Tetapi, aku mengingatkan diriku sendiri, aku bukan lagi Xiao Shi Qi dari Gunung Kun Lun, juga tidak sedang dalam wujud pria. Dewa mungkin senang mendiskusikan dewi-dewi dengan dewa lainnya, tetapi mungkin tidak terasa nyaman mendiskusikan mereka dengan dewi lainnya. Pertanyaanku sudah jelas menyinggungnya.

Tetapi, aku mempelajari kalau hati pria pun bisa setidak terduga seperti milik wanita. Ye Hua, yang tampaknya tidak bersemangat beberapa waktu yang lalu, menatapku kosong saat aku mengajukan pertanyaan itu, mengangkat kuasnya lagi, dan mencelupkannya ke tempat tinta. Sudut bibirnya terangkat membentuk sebuah senyum tipis.

“Jalan dan berdirilah di sebelah jendela,” katanya. “Benar, di sebelah kursi malas bambu itu. Oh, sebenarnya, kenapa tidak berbaring saja di atasnya? Rapikan rambutmu. Carilah sebuah pose yang santai.”

Aku mengikuti instruksinya dalam kebingungan sebelum akhirnya menyadari kalau ia bermaksud melukis diriku.

Ia sibuk menggambar, terlihat sopan saat entah darimana ia mendadak berkata, “Miao Qing lebih memilih mati ketimbang menikahi pangeran kedua Laut Barat. Ia sudah sangat baik kepada A Li dan diriku, jadi aku membawanya kembali ke Istana Langit dan mempekerjakannya di sana sebagai seorang pelayan. Saat ia sudah memiliki sebuah kesempatan untuk mempertimbangkan semua pilihannya, ia bisa kembali.”

Aku menatapnya bodoh. Aku tidak menduga ia akan membicarakan tentang Miao Qing.

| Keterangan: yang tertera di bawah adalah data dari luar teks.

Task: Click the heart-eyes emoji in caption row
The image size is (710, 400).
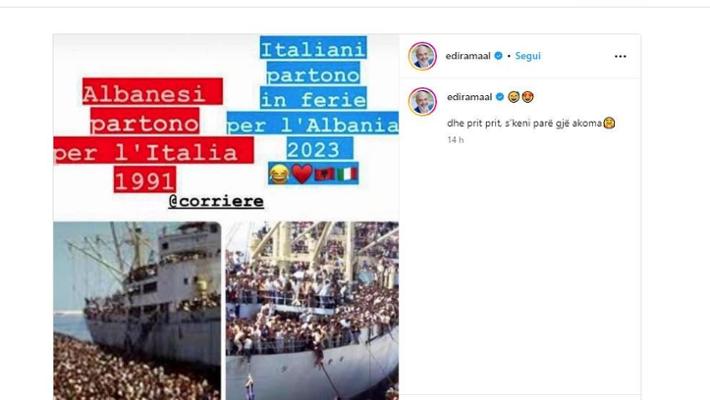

Ia mengangkat kepalanya, dan dengan kehangatan pada wajahnya, ia berkata, “Apakah ada hal lain yang ingin kau tanyakan kepadaku? Tanyakan saja, kalau memang ada.”

Sebenarnya ada. “Tanganku kebas. Bisakah aku mengubah posisi?”

Ia keheranan dan tertawa. Ia menggambarkan beberapa garis lagi dan berkata, “Terserah saja.”

Aku berakhir tertidur seperti itu di atas kursi malas bambu.

Ketika aku terbangun, hari sudah gelap. Aku diselimuti dengan jubah hitam legam milik Ye Hua, tetapi ia tidak tampak dimanapun.